§ **Task statement**
Repeat the entries. Each one must match exactly.

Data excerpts
---
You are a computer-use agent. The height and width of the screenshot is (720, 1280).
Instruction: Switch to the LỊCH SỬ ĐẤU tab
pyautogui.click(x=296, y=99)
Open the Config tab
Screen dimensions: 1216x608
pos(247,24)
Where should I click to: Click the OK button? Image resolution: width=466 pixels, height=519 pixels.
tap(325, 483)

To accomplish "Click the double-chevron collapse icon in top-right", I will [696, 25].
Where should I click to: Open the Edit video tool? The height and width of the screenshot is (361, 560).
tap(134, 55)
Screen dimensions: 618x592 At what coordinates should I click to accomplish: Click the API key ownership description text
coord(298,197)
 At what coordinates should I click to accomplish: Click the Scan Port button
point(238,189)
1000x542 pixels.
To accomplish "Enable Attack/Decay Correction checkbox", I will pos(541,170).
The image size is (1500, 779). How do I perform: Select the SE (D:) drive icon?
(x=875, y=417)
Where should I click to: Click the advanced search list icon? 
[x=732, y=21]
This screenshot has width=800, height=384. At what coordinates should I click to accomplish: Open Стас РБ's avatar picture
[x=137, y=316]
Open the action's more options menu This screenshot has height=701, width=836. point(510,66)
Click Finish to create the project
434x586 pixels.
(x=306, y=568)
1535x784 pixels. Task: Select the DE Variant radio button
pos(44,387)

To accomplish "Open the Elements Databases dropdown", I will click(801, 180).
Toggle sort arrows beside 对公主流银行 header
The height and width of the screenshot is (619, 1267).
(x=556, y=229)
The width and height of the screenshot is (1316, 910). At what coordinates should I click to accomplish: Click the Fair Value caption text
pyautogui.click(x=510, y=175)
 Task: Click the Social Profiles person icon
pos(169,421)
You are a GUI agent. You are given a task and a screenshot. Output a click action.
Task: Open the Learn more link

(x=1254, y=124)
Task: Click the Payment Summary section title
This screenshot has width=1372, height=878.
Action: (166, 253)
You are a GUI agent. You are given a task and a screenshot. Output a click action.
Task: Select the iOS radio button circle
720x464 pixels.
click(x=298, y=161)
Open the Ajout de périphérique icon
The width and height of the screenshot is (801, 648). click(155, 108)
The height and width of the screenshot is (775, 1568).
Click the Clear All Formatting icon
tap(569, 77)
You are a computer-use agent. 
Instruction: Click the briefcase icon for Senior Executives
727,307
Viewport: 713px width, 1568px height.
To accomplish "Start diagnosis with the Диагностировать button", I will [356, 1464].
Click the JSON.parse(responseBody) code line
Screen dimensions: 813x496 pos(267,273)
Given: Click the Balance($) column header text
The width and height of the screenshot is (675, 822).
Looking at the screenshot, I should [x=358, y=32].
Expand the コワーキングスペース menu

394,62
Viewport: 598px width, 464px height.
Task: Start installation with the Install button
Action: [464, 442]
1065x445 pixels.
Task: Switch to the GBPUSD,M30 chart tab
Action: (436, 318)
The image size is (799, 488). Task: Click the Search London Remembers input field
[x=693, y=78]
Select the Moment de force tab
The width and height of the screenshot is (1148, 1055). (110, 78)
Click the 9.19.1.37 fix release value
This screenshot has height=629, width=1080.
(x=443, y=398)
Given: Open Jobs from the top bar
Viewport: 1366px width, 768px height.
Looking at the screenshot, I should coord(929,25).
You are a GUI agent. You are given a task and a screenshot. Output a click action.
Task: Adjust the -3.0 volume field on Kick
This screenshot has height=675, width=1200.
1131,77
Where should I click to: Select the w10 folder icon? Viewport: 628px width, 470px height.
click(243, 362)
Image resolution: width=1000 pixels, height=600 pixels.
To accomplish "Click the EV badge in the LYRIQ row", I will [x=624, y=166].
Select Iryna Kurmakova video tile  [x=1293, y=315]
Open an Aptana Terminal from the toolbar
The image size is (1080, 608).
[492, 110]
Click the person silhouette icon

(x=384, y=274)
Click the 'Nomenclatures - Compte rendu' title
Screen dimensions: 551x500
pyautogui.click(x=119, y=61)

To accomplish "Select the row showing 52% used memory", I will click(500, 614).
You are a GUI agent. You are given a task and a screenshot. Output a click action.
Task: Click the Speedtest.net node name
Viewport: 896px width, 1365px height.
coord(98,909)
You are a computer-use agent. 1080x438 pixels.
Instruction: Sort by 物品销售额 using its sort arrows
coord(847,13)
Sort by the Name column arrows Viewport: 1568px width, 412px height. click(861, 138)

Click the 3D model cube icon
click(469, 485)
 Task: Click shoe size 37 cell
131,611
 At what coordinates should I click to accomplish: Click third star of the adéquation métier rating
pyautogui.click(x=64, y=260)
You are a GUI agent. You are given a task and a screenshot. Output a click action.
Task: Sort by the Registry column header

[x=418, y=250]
---
§ **Solution for this exercise**
You are a computer-use agent. The height and width of the screenshot is (720, 1280).
Instruction: Switch to the LỊCH SỬ ĐẤU tab
pyautogui.click(x=296, y=99)
Open the Config tab
Screen dimensions: 1216x608
pos(247,24)
Where should I click to: Click the OK button? Image resolution: width=466 pixels, height=519 pixels.
tap(325, 483)

To accomplish "Click the double-chevron collapse icon in top-right", I will [696, 25].
Where should I click to: Open the Edit video tool? The height and width of the screenshot is (361, 560).
tap(134, 55)
Screen dimensions: 618x592 At what coordinates should I click to accomplish: Click the API key ownership description text
coord(298,197)
 At what coordinates should I click to accomplish: Click the Scan Port button
point(238,189)
1000x542 pixels.
To accomplish "Enable Attack/Decay Correction checkbox", I will pos(541,170).
The image size is (1500, 779). How do I perform: Select the SE (D:) drive icon?
(x=875, y=417)
Where should I click to: Click the advanced search list icon? 
[x=732, y=21]
This screenshot has width=800, height=384. At what coordinates should I click to accomplish: Open Стас РБ's avatar picture
[x=137, y=316]
Open the action's more options menu This screenshot has height=701, width=836. point(510,66)
Click Finish to create the project
434x586 pixels.
(x=306, y=568)
1535x784 pixels. Task: Select the DE Variant radio button
pos(44,387)

To accomplish "Open the Elements Databases dropdown", I will click(801, 180).
Toggle sort arrows beside 对公主流银行 header
The height and width of the screenshot is (619, 1267).
(x=556, y=229)
The width and height of the screenshot is (1316, 910). At what coordinates should I click to accomplish: Click the Fair Value caption text
pyautogui.click(x=510, y=175)
 Task: Click the Social Profiles person icon
pos(169,421)
You are a GUI agent. You are given a task and a screenshot. Output a click action.
Task: Open the Learn more link

(x=1254, y=124)
Task: Click the Payment Summary section title
This screenshot has width=1372, height=878.
Action: (166, 253)
You are a GUI agent. You are given a task and a screenshot. Output a click action.
Task: Select the iOS radio button circle
720x464 pixels.
click(x=298, y=161)
Open the Ajout de périphérique icon
The width and height of the screenshot is (801, 648). click(155, 108)
The height and width of the screenshot is (775, 1568).
Click the Clear All Formatting icon
tap(569, 77)
You are a computer-use agent. 
Instruction: Click the briefcase icon for Senior Executives
727,307
Viewport: 713px width, 1568px height.
To accomplish "Start diagnosis with the Диагностировать button", I will [356, 1464].
Click the JSON.parse(responseBody) code line
Screen dimensions: 813x496 pos(267,273)
Given: Click the Balance($) column header text
The width and height of the screenshot is (675, 822).
Looking at the screenshot, I should [x=358, y=32].
Expand the コワーキングスペース menu

394,62
Viewport: 598px width, 464px height.
Task: Start installation with the Install button
Action: [464, 442]
1065x445 pixels.
Task: Switch to the GBPUSD,M30 chart tab
Action: (436, 318)
The image size is (799, 488). Task: Click the Search London Remembers input field
[x=693, y=78]
Select the Moment de force tab
The width and height of the screenshot is (1148, 1055). (110, 78)
Click the 9.19.1.37 fix release value
This screenshot has height=629, width=1080.
(x=443, y=398)
Given: Open Jobs from the top bar
Viewport: 1366px width, 768px height.
Looking at the screenshot, I should coord(929,25).
You are a GUI agent. You are given a task and a screenshot. Output a click action.
Task: Adjust the -3.0 volume field on Kick
This screenshot has height=675, width=1200.
1131,77
Where should I click to: Select the w10 folder icon? Viewport: 628px width, 470px height.
click(243, 362)
Image resolution: width=1000 pixels, height=600 pixels.
To accomplish "Click the EV badge in the LYRIQ row", I will [x=624, y=166].
Select Iryna Kurmakova video tile  [x=1293, y=315]
Open an Aptana Terminal from the toolbar
The image size is (1080, 608).
[492, 110]
Click the person silhouette icon

(x=384, y=274)
Click the 'Nomenclatures - Compte rendu' title
Screen dimensions: 551x500
pyautogui.click(x=119, y=61)

To accomplish "Select the row showing 52% used memory", I will click(500, 614).
You are a GUI agent. You are given a task and a screenshot. Output a click action.
Task: Click the Speedtest.net node name
Viewport: 896px width, 1365px height.
coord(98,909)
You are a computer-use agent. 1080x438 pixels.
Instruction: Sort by 物品销售额 using its sort arrows
coord(847,13)
Sort by the Name column arrows Viewport: 1568px width, 412px height. click(861, 138)

Click the 3D model cube icon
click(469, 485)
 Task: Click shoe size 37 cell
131,611
 At what coordinates should I click to accomplish: Click third star of the adéquation métier rating
pyautogui.click(x=64, y=260)
You are a GUI agent. You are given a task and a screenshot. Output a click action.
Task: Sort by the Registry column header

[x=418, y=250]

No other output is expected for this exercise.